Rewrite the rows that begin at the line containing "At what (x,y)" and continue through the end of the rows, replacing "Find the location of" with "Locate" and leaving all else unchanged.

(Saved entries)
——————————

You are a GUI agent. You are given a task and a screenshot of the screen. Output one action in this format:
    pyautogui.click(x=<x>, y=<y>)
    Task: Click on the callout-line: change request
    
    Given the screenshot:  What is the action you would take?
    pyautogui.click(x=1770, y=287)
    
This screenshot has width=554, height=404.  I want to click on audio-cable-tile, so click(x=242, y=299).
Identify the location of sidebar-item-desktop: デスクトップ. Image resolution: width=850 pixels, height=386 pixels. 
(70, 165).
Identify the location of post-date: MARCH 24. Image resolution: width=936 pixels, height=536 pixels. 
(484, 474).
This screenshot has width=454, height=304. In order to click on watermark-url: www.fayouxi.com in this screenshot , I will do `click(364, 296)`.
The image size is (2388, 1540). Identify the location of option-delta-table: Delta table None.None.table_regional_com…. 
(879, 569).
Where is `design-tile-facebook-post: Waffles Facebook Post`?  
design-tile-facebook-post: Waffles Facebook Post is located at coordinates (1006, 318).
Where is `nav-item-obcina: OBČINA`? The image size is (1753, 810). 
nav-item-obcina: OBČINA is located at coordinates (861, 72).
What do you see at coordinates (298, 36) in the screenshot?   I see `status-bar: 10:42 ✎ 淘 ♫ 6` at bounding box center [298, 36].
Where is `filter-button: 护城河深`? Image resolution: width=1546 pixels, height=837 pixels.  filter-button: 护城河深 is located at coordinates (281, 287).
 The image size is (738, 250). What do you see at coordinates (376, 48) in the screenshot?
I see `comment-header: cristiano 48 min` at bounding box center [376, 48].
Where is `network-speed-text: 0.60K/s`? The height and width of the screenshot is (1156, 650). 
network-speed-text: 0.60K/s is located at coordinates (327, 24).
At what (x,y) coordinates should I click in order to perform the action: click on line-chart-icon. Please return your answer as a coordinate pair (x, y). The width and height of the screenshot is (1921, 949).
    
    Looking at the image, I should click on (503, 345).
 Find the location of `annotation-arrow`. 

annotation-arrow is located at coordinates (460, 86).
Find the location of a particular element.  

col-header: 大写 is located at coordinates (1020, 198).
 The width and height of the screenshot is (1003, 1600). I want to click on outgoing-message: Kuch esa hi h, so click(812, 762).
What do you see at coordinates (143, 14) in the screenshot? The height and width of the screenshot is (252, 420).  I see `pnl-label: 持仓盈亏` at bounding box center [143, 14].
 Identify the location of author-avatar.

——————————

Result of the exercise:
At what (x,y) coordinates should I click in order to perform the action: click on line-chart-icon. Please return your answer as a coordinate pair (x, y). The width and height of the screenshot is (1921, 949).
    
    Looking at the image, I should click on (503, 345).
 Locate `annotation-arrow`. 

annotation-arrow is located at coordinates (460, 86).
Locate a particular element.  

col-header: 大写 is located at coordinates (1020, 198).
 The width and height of the screenshot is (1003, 1600). I want to click on outgoing-message: Kuch esa hi h, so click(812, 762).
What do you see at coordinates (143, 14) in the screenshot? The height and width of the screenshot is (252, 420).  I see `pnl-label: 持仓盈亏` at bounding box center [143, 14].
 Identify the location of author-avatar.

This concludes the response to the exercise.